Monday, April 6, 2009

Post Market Comments

Unlike the market of months past, where stocks rallied and the sellers quickly materialized to push stocks lower, we are now seeing the exact opposite for the last several weeks as buyers emerge very quickly on dips to push stocks up. This suggest liquidity on the part of buyers remains robust. As we said in this morning’s S&P 500 note many investors we met on our recent west coast trip echoed sentiment such as "glad to be in cash" or "I don't feel like I am missing much not partaking in this rally."

While observed sentiment should never override objective technical indicator evidence there is some value when you open your ears and listen to what perceived novice investors are saying. For instance on the way down I heard many comments such as "this is the bottom" as we dropped lower and lower. Finally at the real lows the constant chorus of "This is the bottom choruses" completely dried up and we really were at the bottom !! So now to hear it is almost a foregone conclusion by many that this rally is not real and the McClellan Oscillator is so overbought that the market has to go done. Love that one every time I have ever said in my career the market "has to do something" like clockwork it never complies.

My point is although it is logical to look at a big rally and an overbought technical condition while running into resistance as a good stalling/selling point, it is not set in stone that it will work. Like any battle/sporting event you have to game plan and reassess strategies as events unfold. As I suggested in today's S&P 500 note there are several strategies that may work in case this market works higher though resistance (and again given that observed sentiment thinks this rally is done, I am leaning towards we may go a tad higher).
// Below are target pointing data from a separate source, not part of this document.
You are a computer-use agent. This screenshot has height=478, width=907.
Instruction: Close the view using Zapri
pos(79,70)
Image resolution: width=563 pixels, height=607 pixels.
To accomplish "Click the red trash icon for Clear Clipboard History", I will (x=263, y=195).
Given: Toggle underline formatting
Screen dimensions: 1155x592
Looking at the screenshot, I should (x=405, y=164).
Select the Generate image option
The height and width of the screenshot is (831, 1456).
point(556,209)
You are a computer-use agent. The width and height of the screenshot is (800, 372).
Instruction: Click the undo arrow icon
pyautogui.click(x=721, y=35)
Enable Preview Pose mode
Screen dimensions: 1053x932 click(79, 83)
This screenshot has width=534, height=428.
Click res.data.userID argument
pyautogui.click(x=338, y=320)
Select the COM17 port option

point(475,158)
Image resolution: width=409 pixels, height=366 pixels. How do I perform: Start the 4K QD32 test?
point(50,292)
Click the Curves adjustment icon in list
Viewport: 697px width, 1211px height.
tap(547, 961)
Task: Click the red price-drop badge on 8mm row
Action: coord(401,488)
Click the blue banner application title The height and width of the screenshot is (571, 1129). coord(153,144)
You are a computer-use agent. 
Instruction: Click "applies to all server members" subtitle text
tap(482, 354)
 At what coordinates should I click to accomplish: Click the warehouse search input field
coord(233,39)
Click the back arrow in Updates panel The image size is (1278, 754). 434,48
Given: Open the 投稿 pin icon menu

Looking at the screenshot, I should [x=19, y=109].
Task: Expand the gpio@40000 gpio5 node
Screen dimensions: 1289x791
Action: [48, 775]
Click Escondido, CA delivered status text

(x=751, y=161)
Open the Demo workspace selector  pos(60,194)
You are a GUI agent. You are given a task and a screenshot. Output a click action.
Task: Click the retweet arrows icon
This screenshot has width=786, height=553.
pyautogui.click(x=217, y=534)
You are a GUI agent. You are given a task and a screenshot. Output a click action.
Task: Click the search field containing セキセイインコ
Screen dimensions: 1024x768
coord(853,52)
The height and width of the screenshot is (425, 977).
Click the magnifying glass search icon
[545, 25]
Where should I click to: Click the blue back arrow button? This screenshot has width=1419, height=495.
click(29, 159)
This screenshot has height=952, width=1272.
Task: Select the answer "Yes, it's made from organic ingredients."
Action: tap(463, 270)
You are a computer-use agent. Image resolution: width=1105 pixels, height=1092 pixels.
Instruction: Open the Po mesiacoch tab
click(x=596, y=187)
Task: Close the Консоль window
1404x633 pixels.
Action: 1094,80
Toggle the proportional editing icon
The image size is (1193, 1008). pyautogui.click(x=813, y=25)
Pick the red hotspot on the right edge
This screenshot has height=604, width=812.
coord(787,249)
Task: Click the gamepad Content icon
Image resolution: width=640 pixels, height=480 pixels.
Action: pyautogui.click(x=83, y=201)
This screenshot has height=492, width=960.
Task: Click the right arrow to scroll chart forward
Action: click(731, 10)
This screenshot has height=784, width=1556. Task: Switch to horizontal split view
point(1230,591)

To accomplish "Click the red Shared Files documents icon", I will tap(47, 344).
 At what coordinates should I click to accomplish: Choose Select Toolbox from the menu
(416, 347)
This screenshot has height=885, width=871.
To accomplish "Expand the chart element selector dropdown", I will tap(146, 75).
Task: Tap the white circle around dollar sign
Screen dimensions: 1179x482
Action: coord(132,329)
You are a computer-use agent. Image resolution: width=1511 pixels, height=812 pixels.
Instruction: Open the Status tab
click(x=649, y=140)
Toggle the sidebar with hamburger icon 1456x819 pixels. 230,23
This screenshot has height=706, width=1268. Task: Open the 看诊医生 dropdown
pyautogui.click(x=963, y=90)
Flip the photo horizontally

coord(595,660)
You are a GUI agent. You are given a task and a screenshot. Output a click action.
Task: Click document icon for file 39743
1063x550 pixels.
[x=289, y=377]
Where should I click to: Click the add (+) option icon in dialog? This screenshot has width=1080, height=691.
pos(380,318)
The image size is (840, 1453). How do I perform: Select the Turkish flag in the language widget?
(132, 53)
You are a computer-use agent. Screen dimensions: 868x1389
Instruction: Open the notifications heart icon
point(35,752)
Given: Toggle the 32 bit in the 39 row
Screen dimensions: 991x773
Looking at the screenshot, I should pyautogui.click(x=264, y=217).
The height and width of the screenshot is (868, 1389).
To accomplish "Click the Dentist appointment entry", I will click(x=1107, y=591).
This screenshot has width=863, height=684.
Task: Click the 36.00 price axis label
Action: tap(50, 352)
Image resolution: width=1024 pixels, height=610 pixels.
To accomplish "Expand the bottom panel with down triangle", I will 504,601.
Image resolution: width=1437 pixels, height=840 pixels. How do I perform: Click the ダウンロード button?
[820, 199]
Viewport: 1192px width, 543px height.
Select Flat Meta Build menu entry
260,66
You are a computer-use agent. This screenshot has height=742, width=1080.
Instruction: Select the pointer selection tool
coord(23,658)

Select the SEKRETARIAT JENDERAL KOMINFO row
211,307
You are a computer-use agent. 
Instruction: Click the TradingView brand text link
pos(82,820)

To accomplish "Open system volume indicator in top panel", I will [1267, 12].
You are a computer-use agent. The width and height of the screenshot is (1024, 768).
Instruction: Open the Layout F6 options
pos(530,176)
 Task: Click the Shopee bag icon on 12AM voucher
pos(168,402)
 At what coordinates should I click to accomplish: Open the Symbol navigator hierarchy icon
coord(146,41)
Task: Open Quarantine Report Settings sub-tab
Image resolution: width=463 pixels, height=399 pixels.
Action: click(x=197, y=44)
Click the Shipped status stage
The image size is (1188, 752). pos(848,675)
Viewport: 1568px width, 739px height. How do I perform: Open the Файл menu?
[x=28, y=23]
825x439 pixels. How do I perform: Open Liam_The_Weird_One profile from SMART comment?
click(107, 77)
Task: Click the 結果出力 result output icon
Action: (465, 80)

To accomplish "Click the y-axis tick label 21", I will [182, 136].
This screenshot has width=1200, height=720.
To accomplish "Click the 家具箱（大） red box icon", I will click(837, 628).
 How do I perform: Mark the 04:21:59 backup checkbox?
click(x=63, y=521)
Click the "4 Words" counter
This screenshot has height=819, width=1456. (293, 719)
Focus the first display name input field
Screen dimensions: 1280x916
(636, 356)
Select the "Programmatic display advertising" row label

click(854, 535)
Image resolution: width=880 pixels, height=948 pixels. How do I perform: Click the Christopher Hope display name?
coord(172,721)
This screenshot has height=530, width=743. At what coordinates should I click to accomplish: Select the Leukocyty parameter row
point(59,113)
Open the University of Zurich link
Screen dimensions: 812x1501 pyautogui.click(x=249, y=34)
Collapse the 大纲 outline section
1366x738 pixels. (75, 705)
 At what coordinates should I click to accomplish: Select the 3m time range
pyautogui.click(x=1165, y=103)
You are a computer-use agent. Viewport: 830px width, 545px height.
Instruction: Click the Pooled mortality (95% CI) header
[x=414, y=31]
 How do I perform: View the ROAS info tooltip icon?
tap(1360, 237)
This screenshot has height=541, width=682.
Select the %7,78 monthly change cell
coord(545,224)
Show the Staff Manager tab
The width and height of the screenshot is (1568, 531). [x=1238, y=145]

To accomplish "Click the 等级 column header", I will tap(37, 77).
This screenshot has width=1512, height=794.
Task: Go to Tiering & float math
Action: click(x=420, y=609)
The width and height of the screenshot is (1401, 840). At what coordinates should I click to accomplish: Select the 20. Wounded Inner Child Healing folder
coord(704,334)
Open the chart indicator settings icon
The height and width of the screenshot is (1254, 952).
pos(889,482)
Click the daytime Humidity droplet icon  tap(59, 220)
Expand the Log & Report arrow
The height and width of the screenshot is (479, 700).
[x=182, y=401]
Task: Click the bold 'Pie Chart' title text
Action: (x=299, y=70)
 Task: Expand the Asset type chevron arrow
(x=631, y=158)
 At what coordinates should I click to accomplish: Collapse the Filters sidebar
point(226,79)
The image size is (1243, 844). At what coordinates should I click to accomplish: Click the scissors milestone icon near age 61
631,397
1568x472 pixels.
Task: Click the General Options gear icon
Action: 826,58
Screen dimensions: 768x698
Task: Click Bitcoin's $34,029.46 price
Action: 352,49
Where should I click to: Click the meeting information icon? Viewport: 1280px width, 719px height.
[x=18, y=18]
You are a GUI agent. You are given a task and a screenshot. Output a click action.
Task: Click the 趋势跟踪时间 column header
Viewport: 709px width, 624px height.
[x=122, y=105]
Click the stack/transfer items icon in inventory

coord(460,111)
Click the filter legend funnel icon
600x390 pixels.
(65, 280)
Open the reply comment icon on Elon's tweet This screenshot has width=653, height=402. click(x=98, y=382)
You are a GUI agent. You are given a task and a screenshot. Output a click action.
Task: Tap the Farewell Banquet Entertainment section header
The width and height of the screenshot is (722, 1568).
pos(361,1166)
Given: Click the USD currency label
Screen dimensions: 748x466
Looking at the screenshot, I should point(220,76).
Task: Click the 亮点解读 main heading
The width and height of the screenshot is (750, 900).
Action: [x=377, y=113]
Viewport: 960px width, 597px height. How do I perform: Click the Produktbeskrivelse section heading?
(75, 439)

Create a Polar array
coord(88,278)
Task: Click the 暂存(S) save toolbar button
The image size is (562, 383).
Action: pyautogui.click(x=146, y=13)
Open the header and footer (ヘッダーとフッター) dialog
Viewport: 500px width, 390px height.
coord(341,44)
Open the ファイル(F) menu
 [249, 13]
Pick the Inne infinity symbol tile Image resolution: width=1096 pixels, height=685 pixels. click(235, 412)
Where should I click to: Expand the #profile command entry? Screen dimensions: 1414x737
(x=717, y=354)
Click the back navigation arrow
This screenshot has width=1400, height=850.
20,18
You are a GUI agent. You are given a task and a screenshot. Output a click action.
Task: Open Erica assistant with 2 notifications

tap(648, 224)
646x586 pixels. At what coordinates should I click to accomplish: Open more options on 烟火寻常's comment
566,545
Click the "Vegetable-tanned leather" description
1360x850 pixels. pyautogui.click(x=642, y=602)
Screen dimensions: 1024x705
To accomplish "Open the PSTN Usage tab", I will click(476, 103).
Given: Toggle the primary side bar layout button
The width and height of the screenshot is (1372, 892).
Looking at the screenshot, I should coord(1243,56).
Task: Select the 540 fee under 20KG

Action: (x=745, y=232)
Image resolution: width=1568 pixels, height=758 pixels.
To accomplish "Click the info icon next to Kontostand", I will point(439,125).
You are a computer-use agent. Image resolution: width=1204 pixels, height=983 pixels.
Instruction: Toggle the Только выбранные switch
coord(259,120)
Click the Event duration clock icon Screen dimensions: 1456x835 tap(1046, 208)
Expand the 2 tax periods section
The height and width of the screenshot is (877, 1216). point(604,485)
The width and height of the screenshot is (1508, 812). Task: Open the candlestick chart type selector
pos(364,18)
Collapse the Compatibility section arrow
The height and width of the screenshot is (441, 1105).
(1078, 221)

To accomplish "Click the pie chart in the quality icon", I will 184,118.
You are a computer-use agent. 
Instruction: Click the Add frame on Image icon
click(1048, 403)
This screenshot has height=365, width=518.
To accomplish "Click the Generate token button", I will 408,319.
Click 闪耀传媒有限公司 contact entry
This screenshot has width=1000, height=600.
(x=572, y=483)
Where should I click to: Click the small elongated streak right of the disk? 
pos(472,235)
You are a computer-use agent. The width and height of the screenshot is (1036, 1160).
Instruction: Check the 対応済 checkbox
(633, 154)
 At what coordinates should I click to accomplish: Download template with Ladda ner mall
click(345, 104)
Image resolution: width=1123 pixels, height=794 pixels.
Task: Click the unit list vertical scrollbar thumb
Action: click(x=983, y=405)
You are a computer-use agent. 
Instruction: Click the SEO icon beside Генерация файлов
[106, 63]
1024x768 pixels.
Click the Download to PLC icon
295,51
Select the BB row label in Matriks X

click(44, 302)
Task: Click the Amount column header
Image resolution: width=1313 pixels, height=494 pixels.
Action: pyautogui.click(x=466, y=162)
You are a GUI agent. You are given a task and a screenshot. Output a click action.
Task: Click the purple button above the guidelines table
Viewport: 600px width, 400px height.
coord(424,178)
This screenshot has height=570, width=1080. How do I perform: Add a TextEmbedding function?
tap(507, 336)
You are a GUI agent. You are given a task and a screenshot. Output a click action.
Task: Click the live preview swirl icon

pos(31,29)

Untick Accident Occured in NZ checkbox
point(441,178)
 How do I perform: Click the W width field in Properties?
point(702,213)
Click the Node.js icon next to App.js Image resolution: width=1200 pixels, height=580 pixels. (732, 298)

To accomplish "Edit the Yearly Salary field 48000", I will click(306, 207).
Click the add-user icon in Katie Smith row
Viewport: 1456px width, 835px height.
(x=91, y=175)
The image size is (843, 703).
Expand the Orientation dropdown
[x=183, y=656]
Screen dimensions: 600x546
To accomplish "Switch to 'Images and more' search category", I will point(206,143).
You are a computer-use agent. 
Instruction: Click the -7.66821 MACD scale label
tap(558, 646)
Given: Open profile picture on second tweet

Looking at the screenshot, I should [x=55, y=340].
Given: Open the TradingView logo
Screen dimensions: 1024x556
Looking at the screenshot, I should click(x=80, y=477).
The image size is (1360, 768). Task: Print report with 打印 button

One strategy is to make strategic trims (reduce exposure), the second and my favorite is to remains fully invested with trailing stops set on lower cost basis positions (this give you the upside if the market continues higher but also takes you out and locks in profit if in fact we go lower on a re-test scenario) and the last scenario combines making strategic trims and holding a portion of the portfolio with stop losses then if we break above resistance moving back into names trimmed to remain invested. The idea is to pick a strategy your comfortable with, remove the emotion and then have a contingency plan should the market move unexpectedly in a direction you hadn't anticipated.